A notable example of a connection discovered is between one of Ramanujan’s famous 1914 formulas
\( \frac{3528}{\pi} = \sum_{n=0}^{\infty} \frac{ \left(-1\right)^{n} {\left(\frac{1}{4}\right)}_{\left(n\right)} {\left(\frac{1}{2}\right)}_{\left(n\right)} {\left(\frac{3}{4}\right)}_{\left(n\right)}}{ 882^{2n} n!^{3}} \left(21460 n + 1123\right) \)
and a more recent formula from [Sun 2020],
\( \frac{341446000}{\pi} = \sum_{k=0}^{\infty} \frac{\left(-199148544\right)^{- k} {{2 k \choose k}}^{2} {{4 k \choose 2 k}}}{\left(k + 1\right) \left(2 k – 1\right) \left(4 k – 1\right)} \left(1424799848 k^{2} + 1533506502 k + 108685699\right) \)

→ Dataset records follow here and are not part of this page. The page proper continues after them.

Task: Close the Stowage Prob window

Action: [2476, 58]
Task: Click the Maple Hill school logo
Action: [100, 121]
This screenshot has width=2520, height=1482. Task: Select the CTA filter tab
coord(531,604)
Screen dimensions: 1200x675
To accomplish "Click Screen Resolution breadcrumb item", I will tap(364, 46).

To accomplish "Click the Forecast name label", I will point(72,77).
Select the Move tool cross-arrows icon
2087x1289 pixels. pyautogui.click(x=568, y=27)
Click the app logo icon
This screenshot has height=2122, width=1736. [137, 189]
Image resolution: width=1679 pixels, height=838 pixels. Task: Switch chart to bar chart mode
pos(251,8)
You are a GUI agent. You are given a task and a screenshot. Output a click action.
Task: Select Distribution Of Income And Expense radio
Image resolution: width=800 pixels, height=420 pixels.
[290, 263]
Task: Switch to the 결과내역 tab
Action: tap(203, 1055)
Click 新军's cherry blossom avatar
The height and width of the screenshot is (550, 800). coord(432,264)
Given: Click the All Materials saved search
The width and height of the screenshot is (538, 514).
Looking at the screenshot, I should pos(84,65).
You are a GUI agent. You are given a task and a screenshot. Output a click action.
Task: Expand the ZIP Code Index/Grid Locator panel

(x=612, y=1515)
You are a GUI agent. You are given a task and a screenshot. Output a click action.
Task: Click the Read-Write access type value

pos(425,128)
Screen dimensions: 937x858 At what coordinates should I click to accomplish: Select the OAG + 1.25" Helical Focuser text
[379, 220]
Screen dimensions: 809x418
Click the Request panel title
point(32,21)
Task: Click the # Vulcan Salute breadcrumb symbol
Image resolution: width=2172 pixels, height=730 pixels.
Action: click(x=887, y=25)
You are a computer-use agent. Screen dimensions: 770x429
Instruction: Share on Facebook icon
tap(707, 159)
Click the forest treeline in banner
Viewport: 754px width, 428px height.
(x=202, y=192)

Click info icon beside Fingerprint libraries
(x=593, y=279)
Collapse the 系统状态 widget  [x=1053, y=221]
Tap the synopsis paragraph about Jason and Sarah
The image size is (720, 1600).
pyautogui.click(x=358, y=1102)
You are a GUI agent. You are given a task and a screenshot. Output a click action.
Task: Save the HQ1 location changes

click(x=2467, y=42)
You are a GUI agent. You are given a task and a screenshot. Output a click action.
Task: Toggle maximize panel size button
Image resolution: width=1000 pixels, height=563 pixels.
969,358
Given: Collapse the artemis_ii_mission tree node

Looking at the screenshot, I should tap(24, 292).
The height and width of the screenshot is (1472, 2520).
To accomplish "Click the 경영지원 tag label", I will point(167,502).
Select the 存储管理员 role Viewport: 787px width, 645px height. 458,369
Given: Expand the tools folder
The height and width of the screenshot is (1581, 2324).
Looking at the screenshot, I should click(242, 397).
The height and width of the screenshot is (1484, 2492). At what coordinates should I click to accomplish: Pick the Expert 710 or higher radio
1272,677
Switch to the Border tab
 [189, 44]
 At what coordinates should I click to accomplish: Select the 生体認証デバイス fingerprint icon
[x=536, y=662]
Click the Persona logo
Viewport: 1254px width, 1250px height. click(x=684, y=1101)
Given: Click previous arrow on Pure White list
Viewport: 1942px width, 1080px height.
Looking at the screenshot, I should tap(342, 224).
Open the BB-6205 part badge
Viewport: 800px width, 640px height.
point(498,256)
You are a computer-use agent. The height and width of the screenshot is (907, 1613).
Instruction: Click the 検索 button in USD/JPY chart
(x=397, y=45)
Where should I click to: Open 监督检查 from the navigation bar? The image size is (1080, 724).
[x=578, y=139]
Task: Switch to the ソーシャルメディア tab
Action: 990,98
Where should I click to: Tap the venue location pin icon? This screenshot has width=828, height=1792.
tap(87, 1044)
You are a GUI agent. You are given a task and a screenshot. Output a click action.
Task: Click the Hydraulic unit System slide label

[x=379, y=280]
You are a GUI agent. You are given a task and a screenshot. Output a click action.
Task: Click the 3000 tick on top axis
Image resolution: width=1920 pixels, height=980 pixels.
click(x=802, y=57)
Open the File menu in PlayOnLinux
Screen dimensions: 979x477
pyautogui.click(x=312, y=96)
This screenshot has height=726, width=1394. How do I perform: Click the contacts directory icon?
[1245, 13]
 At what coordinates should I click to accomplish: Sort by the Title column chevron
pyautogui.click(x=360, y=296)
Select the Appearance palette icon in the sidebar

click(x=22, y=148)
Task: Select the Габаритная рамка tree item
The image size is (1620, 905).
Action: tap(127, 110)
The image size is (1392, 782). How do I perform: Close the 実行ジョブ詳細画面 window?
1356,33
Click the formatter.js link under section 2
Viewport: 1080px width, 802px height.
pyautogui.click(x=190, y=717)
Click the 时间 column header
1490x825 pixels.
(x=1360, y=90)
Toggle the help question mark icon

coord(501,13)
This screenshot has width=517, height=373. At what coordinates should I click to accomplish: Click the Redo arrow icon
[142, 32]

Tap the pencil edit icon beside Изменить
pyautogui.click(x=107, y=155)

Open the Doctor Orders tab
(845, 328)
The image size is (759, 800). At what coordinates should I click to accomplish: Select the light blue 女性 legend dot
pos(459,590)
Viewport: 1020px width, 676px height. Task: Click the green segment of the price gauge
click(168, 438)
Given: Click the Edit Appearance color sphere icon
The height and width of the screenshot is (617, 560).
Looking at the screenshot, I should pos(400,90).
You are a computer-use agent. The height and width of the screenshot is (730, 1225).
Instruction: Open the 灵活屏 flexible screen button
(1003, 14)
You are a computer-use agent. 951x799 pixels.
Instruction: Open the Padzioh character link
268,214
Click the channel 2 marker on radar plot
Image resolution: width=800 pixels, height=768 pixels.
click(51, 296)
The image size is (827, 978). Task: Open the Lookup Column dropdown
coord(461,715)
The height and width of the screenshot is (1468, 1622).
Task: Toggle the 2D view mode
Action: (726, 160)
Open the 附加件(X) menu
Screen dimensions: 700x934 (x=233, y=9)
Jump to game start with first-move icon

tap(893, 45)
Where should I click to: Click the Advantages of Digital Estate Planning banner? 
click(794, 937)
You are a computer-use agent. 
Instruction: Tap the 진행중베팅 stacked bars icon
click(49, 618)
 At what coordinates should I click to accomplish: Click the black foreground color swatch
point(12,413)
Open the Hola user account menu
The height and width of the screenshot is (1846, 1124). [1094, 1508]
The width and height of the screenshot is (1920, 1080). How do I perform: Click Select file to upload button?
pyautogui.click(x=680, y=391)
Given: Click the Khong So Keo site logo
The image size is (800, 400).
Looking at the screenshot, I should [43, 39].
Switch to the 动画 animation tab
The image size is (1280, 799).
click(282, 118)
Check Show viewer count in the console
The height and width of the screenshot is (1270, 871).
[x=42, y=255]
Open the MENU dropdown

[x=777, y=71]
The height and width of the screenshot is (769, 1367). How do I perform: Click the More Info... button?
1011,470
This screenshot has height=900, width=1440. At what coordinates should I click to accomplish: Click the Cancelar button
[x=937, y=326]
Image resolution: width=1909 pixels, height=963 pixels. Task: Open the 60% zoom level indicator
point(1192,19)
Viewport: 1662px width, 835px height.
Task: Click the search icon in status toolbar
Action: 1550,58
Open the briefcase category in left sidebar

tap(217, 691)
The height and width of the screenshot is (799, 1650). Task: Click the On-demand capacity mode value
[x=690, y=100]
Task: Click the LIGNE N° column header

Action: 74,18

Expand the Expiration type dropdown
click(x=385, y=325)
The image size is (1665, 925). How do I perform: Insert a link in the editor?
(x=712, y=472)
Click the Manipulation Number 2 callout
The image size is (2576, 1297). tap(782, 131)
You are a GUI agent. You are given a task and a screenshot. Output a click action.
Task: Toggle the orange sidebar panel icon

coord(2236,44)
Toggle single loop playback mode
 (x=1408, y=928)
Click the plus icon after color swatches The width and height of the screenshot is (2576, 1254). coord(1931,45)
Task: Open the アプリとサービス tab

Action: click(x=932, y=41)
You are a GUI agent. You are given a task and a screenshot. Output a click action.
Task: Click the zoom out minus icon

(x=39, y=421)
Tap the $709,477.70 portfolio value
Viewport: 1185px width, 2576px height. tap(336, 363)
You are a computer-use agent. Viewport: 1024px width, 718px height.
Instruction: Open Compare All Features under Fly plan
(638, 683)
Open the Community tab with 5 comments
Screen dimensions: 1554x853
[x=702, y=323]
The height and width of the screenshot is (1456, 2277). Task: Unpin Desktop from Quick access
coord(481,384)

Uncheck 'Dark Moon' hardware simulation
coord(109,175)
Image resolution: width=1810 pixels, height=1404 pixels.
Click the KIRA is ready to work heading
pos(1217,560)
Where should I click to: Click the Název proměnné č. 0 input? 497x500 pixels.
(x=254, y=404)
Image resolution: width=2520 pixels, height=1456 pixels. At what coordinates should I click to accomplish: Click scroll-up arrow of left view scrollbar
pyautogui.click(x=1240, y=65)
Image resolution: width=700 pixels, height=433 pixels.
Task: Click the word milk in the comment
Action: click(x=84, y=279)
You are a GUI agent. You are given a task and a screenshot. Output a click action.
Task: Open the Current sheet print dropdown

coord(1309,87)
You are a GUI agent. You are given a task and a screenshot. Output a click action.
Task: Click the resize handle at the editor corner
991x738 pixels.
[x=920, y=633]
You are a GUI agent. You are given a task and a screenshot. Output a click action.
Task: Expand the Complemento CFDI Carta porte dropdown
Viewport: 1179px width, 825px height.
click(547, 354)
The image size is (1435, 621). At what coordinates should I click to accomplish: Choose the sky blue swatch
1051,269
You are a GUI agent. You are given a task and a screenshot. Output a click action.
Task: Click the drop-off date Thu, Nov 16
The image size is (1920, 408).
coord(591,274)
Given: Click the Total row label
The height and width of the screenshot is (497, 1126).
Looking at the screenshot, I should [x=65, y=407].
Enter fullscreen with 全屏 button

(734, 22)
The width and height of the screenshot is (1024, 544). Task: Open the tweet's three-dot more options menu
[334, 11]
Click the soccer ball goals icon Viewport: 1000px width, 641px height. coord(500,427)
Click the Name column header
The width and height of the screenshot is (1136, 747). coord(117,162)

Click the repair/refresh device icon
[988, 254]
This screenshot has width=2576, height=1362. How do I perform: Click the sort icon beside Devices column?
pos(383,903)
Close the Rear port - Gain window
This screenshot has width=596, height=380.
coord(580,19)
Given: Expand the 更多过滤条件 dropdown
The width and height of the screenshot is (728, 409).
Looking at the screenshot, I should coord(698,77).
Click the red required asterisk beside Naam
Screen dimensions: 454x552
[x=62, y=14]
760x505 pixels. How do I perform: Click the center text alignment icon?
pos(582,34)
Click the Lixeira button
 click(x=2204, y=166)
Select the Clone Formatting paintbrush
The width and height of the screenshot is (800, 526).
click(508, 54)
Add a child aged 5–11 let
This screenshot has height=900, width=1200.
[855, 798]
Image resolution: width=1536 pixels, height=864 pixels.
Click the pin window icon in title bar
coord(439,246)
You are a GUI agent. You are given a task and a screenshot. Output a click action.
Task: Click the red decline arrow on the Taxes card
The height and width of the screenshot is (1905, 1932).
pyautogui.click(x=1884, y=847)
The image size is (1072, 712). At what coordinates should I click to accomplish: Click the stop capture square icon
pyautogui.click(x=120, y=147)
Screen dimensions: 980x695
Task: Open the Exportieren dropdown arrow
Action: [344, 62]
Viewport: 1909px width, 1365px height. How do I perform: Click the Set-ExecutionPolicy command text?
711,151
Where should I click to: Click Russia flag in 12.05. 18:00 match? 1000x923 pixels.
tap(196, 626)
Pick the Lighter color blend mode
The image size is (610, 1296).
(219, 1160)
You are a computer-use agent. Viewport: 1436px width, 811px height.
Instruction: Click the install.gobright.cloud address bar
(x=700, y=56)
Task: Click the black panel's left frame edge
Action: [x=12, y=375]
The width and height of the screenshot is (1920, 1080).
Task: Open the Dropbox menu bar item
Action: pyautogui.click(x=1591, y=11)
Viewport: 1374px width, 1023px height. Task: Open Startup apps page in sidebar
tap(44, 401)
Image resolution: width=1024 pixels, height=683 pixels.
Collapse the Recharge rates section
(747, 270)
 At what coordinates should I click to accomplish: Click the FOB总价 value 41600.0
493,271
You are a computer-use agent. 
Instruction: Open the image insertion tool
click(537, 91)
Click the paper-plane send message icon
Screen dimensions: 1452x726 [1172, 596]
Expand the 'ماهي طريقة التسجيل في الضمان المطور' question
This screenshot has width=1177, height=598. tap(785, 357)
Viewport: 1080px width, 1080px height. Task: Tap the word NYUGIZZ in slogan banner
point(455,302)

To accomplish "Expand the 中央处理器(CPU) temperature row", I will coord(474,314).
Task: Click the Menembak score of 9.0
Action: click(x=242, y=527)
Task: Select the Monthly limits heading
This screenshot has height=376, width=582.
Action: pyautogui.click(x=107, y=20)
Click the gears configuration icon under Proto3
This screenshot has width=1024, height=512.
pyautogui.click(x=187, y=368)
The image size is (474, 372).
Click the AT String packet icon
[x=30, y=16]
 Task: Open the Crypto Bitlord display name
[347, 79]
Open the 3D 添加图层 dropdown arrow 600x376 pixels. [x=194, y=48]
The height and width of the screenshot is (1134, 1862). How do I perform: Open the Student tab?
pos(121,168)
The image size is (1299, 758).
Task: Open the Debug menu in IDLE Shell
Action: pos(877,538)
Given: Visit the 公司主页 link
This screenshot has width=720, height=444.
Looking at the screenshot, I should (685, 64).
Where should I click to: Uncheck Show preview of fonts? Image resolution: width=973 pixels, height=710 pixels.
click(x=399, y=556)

These two formulas, discovered a century apart, are now proven equivalent via a simple matrix multiplication discovered by an automated system. Another example is the pair of continued fractions displayed at the top of this article. The continued fractions, respectively discovered by Gauss and by a computer as one of the first automated formula discoveries, are also proven equivalent via the matching algorithm—showing unification of mathematical knowledge across centuries. Diverse symbolic expressions which were collected autonomously are now proven equivalent by a simple set of transformations and matrix multiplications, identified and proven by our algorithm.
Looking forward
The methods provided here are applicable to any constant, demonstrated in our paper for \(\pi \), \(e\), \(\zeta(3)\) and Catalan’s constant. The broader idea of automatically processing vast sources of knowledge with LLMs and pairing such tools with novel algorithms to make new discoveries will likely be a key driving force of mathematics in the budding age of AI, especially if LLMs and other tools begin to take part in algorithm development.